IL CORNER DEL PROFESSORE – Il Piano Urbano di Mobilità Sostenibile a Viterbo è impossibile? Capisco di essere molto presuntuoso ma che il PUMS sia molto difficile è ovvio: le macchine attaccate al nostro sedere sono il fattore più inquinante in città, dati del Piano d’Azione per l’Energia sostenibile ed il clima del comune di Viterbo. Ce ne sono circa 40.000 che inquinano. Vanno aggiunte quelle dei turisti e di chi viene dalla provincia.
Ancora peggio non ci sono parcheggi sufficienti; siamo destinati a girare in auto. Praticamente non c’è speranza. Detto ciò, possiamo rendere la vita più facile a chi, almeno, abbia voglia di provare a non prendere la macchina oppure lasciare la macchina fuori città per chi ci viene a
trovare. Sia chiaro, io non ho studiato e non costo 100.000 euro. Propongo, analizzando la realtà e suggerisco solo quello che mi sembra fattibile ma ambizioso allo stesso tempo.
Primo obiettivo: una circolare, su 4 ruote, che continuamente faccia il giro delle mura e che carichi e scarichi pedoni. Ad esempio, voglio andare alla Rocca Albornoz e sono della Mazzetta? Arrivo a Porta Romana e il bus mi scarica a Porta Fiorentina. Sono a Porta della Verità e debbo andare al rettorato dell’Università? Prendo il bus subito fuori la porta e mi scarica a 100 metri dalla destinazione. Molte macchine
resterebbero a casa.
Secondo Obiettivo: Dalla periferia alle mura. Dal PalaMalè, da Santa Barbara, dalla zona dietro lo stadio, e dalla zona Belcolle-San Martino tutti prendiamo la macchina per andare in centro. Servono dei bus che facciano percorsi corti e ripetuti in modo da collegare i suddetti punti
alle mura più vicine.

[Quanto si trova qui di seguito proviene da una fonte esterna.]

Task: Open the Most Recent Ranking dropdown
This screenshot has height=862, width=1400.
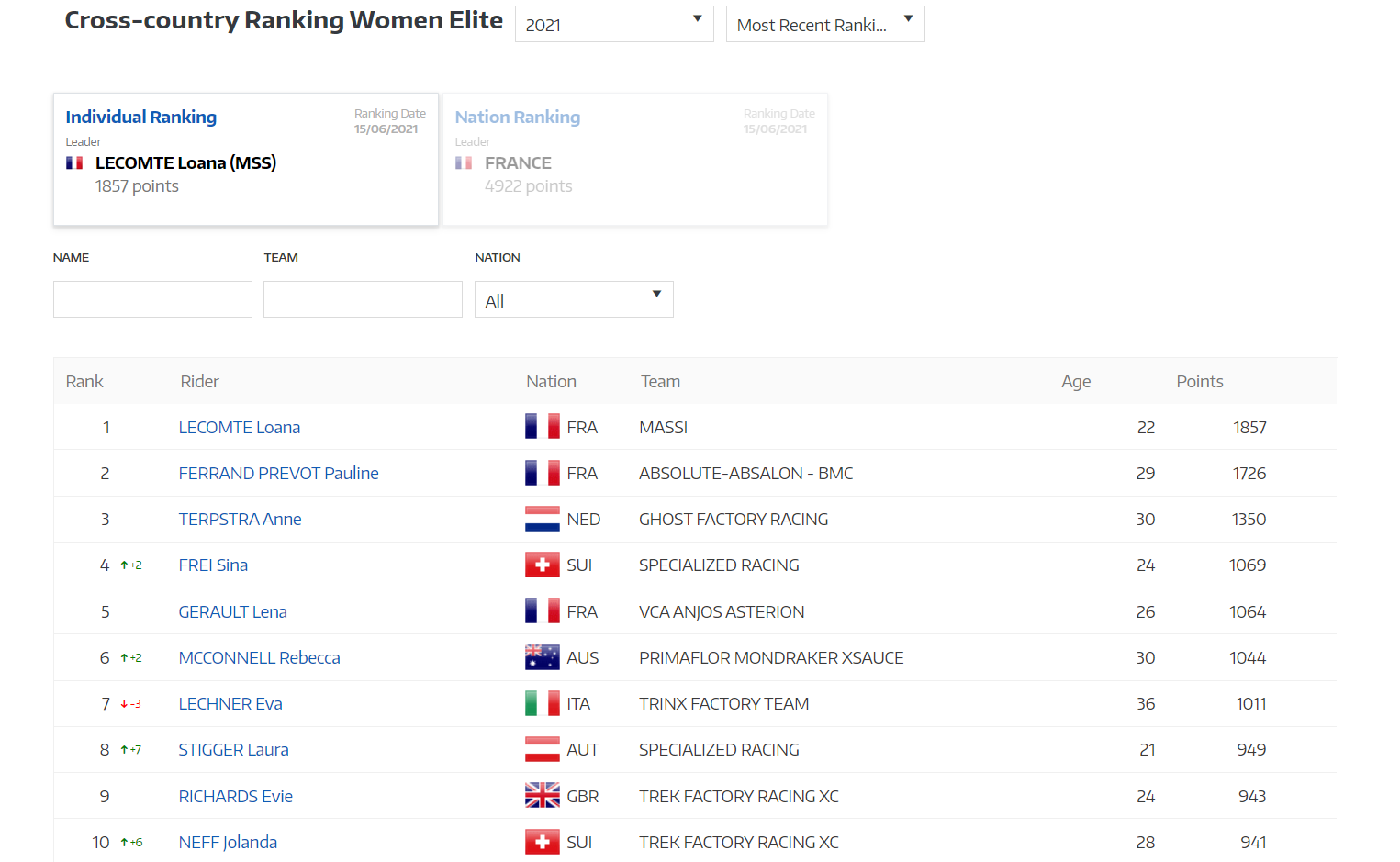Action: [824, 23]
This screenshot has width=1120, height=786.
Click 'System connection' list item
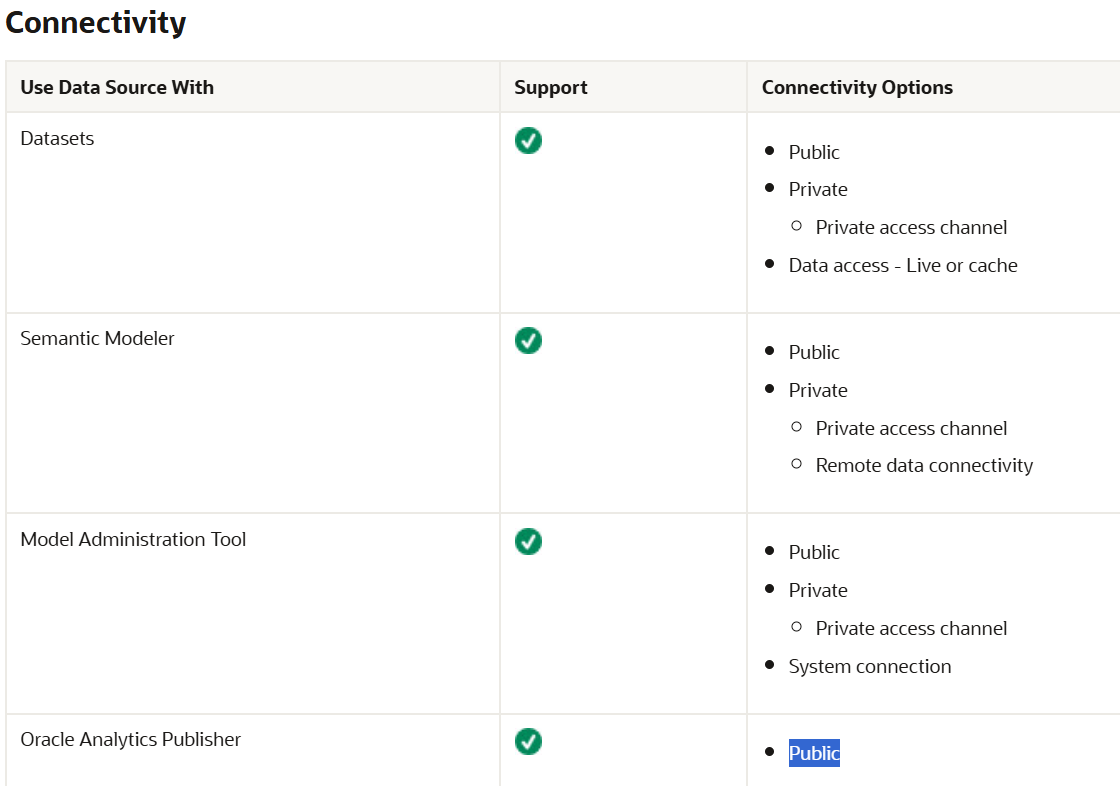pyautogui.click(x=870, y=666)
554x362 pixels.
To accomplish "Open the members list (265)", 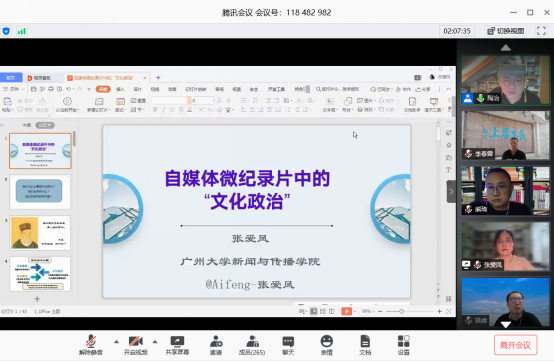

Da lì la circolare per andare altrove.
Questo ridurrebbe enormemente la pressione sia sui parcheggi che sul traffico nella zona di prossimità delle mura, fuori e dentro. Il punto è che dovrebbero essere percorse continuamente per offrire un servizio vero ed efficiente e per lasciare la macchina a casa.
Terzo obiettivo: molto ambizioso, ma i piani servono a questo, alla programmazione del territorio. Metropolitana di superficie. Da Bagnaia con la Roma nord si arriva a Viterbo passando da Santa Lucia-Santa Barbara. Esistono ancora le rotaie che passano sotto l’asfalto della
Teverina che collegano le due stazioni Roma Nord e Ferrovie dello stato. Le due carrozze provenienti da Bagnaia, dopo essersi fermate a Santa Lucia, vanno a porta Fiorentina, Piazza Crispi, Porta Romana, e arrivano all’ospedale S.Rosa (Belcolle). Dalla stazione un piccolo bus fa la spola con l’ospedale. Servono nuove stazioncine a Santa Lucia, Piazza Crispi e Belcolle.
Per tutti un abbonamento annuale di 80 euro, che dà accesso a tutte le linee per sostenere i costi di gestione. La regione ci finanzia le opere. Nulla è facile ma se l’amministrazione si volesse dotare di piano ambizioso di mobilità sostenibile, questa è una strada percorribile con effetti sulla riduzione del numero delle macchine in circolazione e sull’inquinamento. Come tutti i viterbesi conosco i problemi di parcheggio e le usanze anche mie. Prendere il mezzo pubblico deve diventare addirittura più facile che prendere la macchina e in quel caso abbiamo speranze.